[Item position entries]
"""
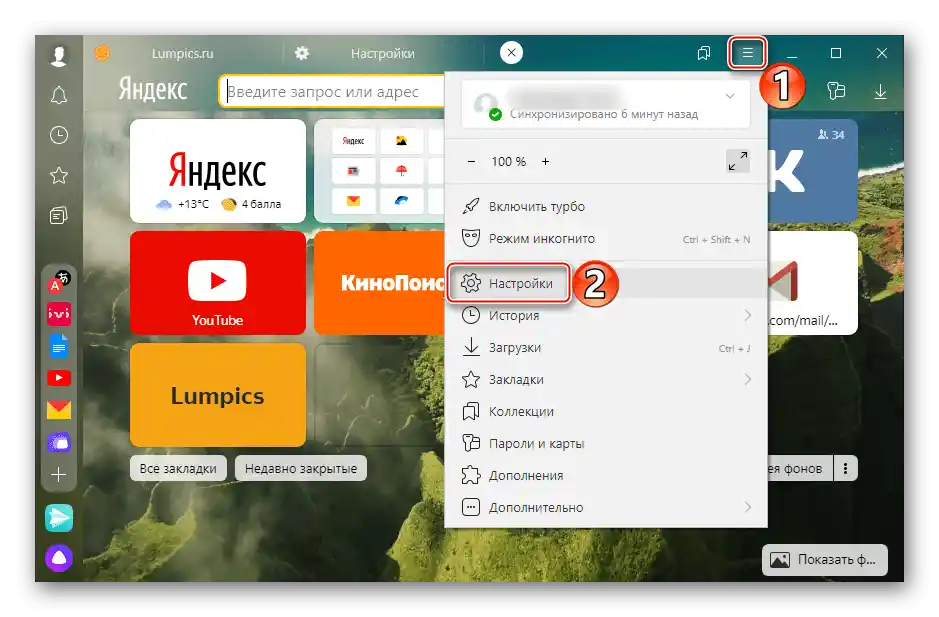Open the Недавно закрытые button

click(x=299, y=467)
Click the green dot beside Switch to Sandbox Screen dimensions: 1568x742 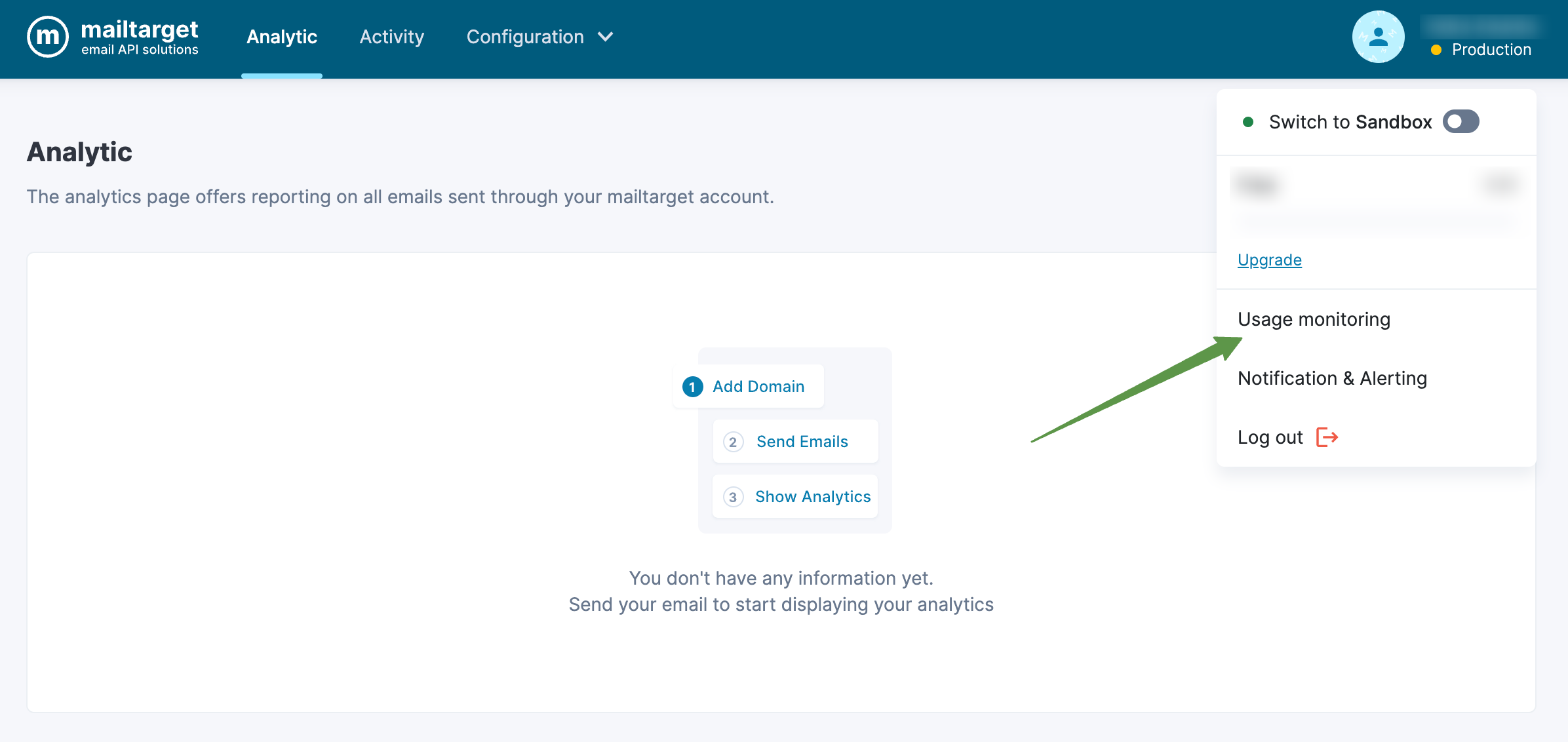click(1248, 122)
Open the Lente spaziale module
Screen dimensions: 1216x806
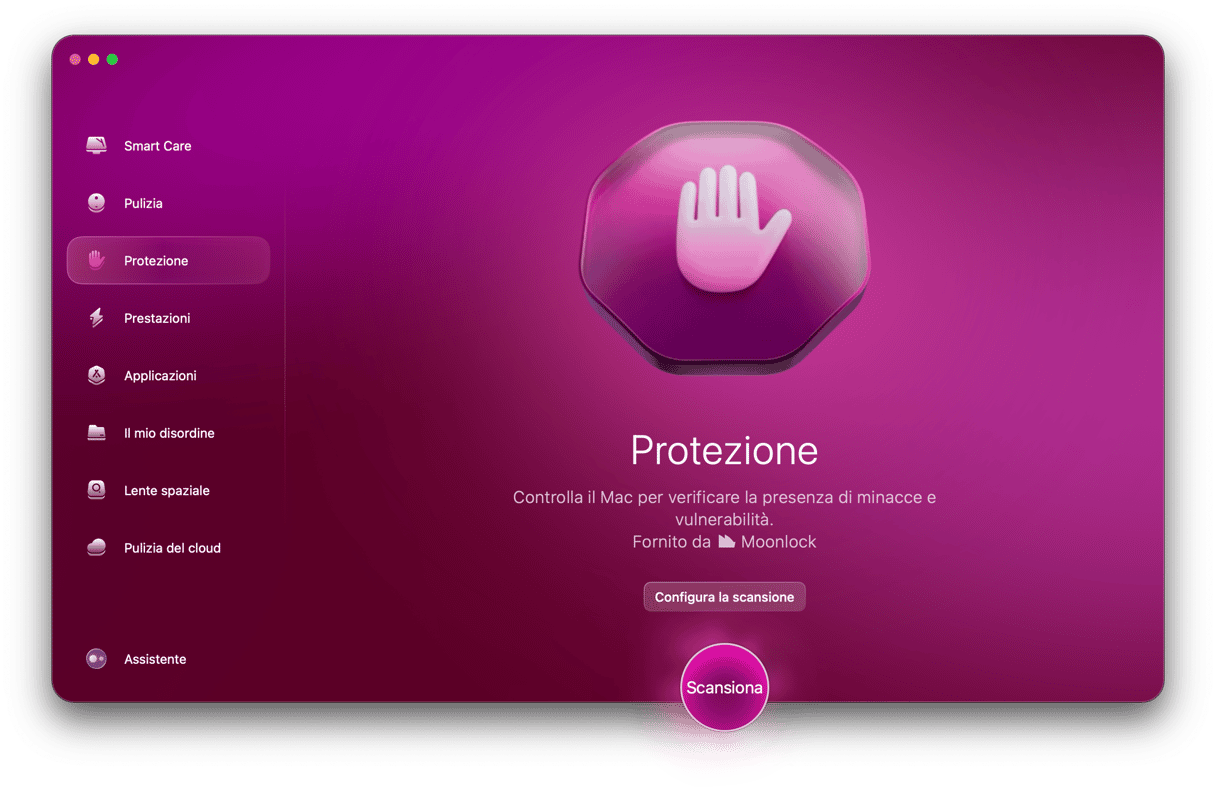[168, 490]
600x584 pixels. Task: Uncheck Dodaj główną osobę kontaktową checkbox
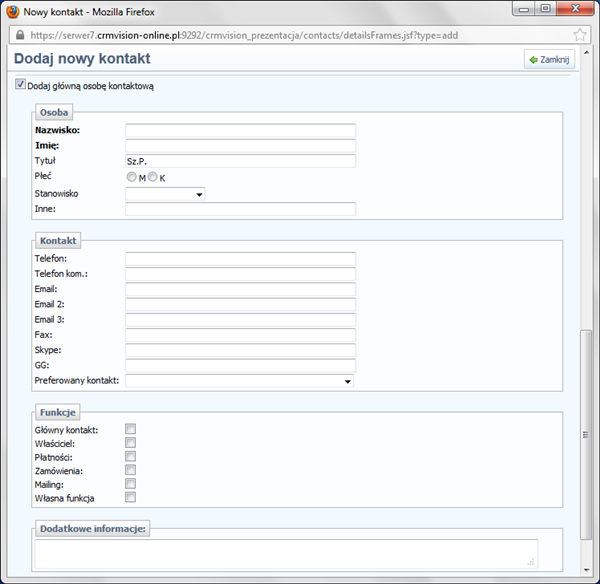21,86
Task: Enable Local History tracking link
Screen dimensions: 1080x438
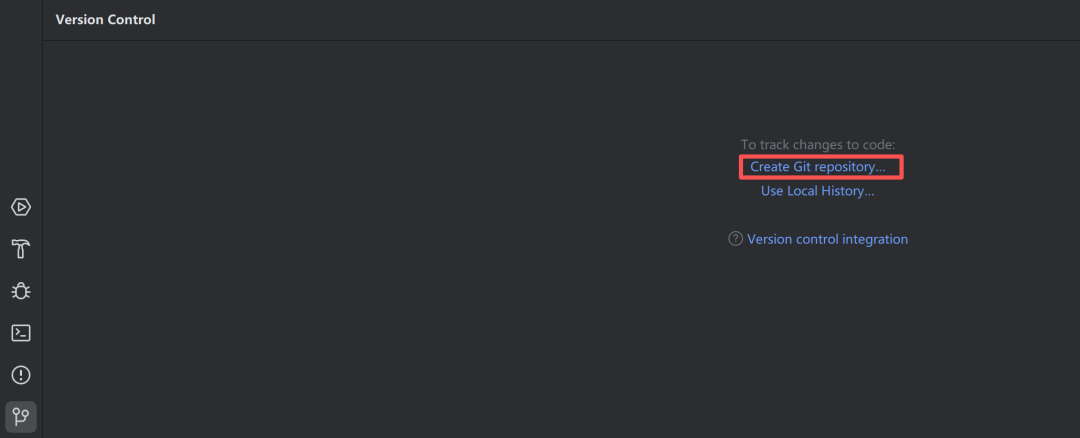Action: (x=818, y=191)
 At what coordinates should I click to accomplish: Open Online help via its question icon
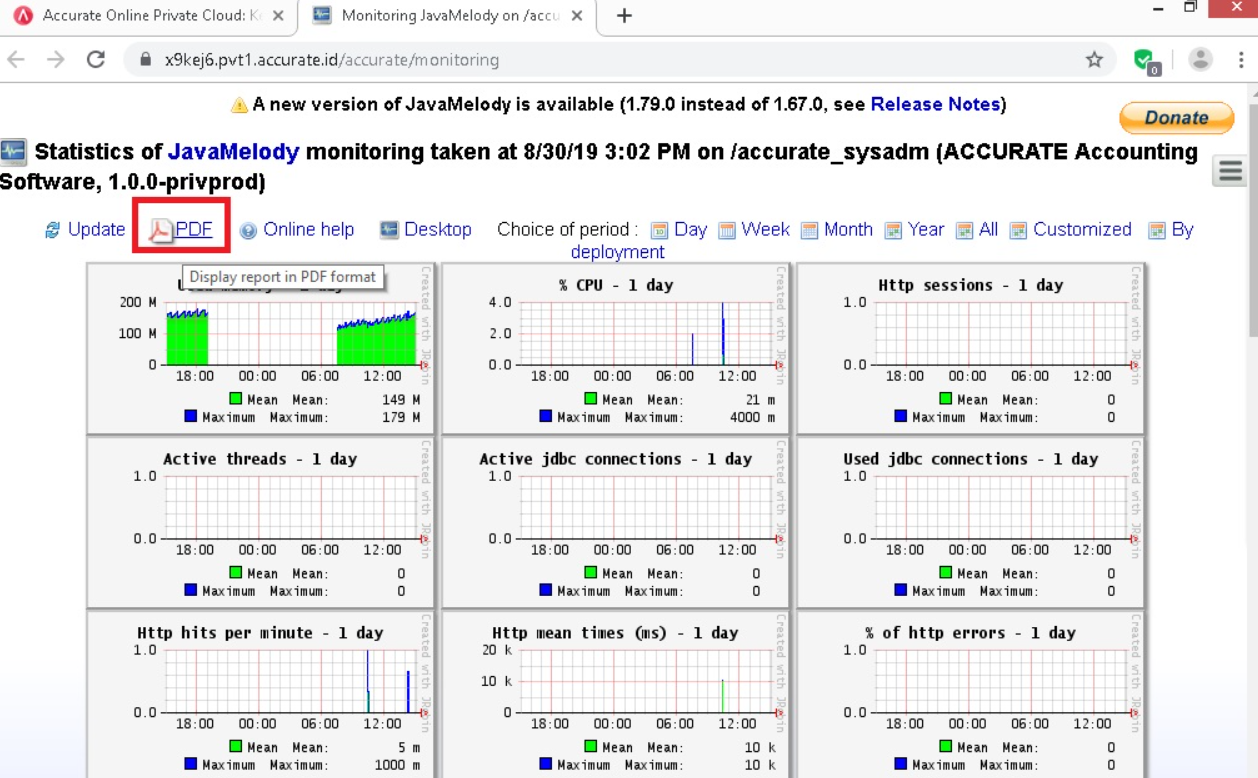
"""
- _Written task_:
Update the entries from the line containing "Open the Lente spaziale module" up to and including the last line of the entries, replacing "Screen dimensions" with "Display size" and leaving all else unchanged. Give only those lines, and leave the pictures out of your answer.

- _Response for this exercise_:
Open the Lente spaziale module
Display size: 1216x806
[168, 490]
600x584 pixels. Task: Uncheck Dodaj główną osobę kontaktową checkbox
21,86
Task: Enable Local History tracking link
Display size: 1080x438
Action: (x=818, y=191)
 At what coordinates should I click to accomplish: Open Online help via its question icon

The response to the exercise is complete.